Ben van Beurden suggested Shell could work with Australia to press for credits for low-carbon LNG exports.

Angela Macdonald-Smith: Senior Resources Writer:

Shell’s global chief executive Ben van Beurden has declared a global carbon price of about $US250 a tonne and “tens of thousands” of carbon capture and storage plants would be needed for the world to keep within the 2 degree warming goal.

Nature-based carbon offsets “to the tune of the Amazon” and a “massive” electrification of energy supply would also be needed he said in Sydney, ahead of a meeting with Prime Minister Scott Morrison where energy and climate policy – and the troubled east coast gas market – were set to be discussed.

“The things that are going to be needed to stay within that 2 degrees Celsius envelope are quite dramatic but doable,” said Mr van Beurden, adding that Australia wasn’t alone in falling behind on what was needed given current commitments put the world on track for warming of 3 or 4 degrees.

The Anglo-Dutch company, among Australia’s biggest foreign investors, has been a vocal advocate for the Paris accord and a carbon price and has called for more ambitious targets on emissions reductions.

Mr van Beurden’s remarks show the scale of the challenge Australia faces to meet its climate commitments given the nation’s dependence on fossil fuels and energy intensive industries.

“We have to find a way to get there,” said Mr van Beurden, who is in Australia to celebrate the start-up of Shell’s massive Prelude floating LNG plant off the north-west coast.

Energy transition

Mr van Beurden said the pointers and incentives were all there for Australia’s energy transition, given the upcoming closure of coal power plants and the cost competitiveness of renewables, but he acknowledged the difficulties faced by government on policy.
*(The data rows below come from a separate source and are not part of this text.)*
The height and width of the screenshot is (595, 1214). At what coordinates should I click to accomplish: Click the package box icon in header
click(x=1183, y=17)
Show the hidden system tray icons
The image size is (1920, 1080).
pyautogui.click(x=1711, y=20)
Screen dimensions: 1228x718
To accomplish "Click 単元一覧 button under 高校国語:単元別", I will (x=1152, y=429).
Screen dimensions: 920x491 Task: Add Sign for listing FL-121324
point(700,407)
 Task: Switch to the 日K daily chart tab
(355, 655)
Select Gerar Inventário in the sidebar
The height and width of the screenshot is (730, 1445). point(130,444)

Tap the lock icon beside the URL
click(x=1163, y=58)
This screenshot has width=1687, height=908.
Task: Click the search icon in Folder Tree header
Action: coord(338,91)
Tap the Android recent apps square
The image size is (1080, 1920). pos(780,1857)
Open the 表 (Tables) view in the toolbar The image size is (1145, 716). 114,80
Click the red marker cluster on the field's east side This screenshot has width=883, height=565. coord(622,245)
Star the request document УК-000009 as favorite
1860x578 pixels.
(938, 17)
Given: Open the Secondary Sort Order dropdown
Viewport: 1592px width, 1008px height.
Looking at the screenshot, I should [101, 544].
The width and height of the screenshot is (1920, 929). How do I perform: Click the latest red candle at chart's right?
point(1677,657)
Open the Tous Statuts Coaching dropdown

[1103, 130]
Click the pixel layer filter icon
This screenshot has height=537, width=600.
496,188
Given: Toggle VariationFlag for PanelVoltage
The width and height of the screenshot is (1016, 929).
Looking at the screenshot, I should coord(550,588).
“I’m sure the way the government will have to implement this is going to be a delicate process because it’s a very noisy space,” he said, adding that Shell could help in advocacy, investment and policy support.

Mr van Beurden singled out the issue around accounting for carbon emissions from the production of LNG as one where he saw strong overlapping interests between Australia and Shell and one where they could work together.

National accounting for emissions is problematic for LNG exporters, which have been on the back foot arguing that the contribution of the fuel towards emissions reduction in Asia by replacing coal should be taken into account.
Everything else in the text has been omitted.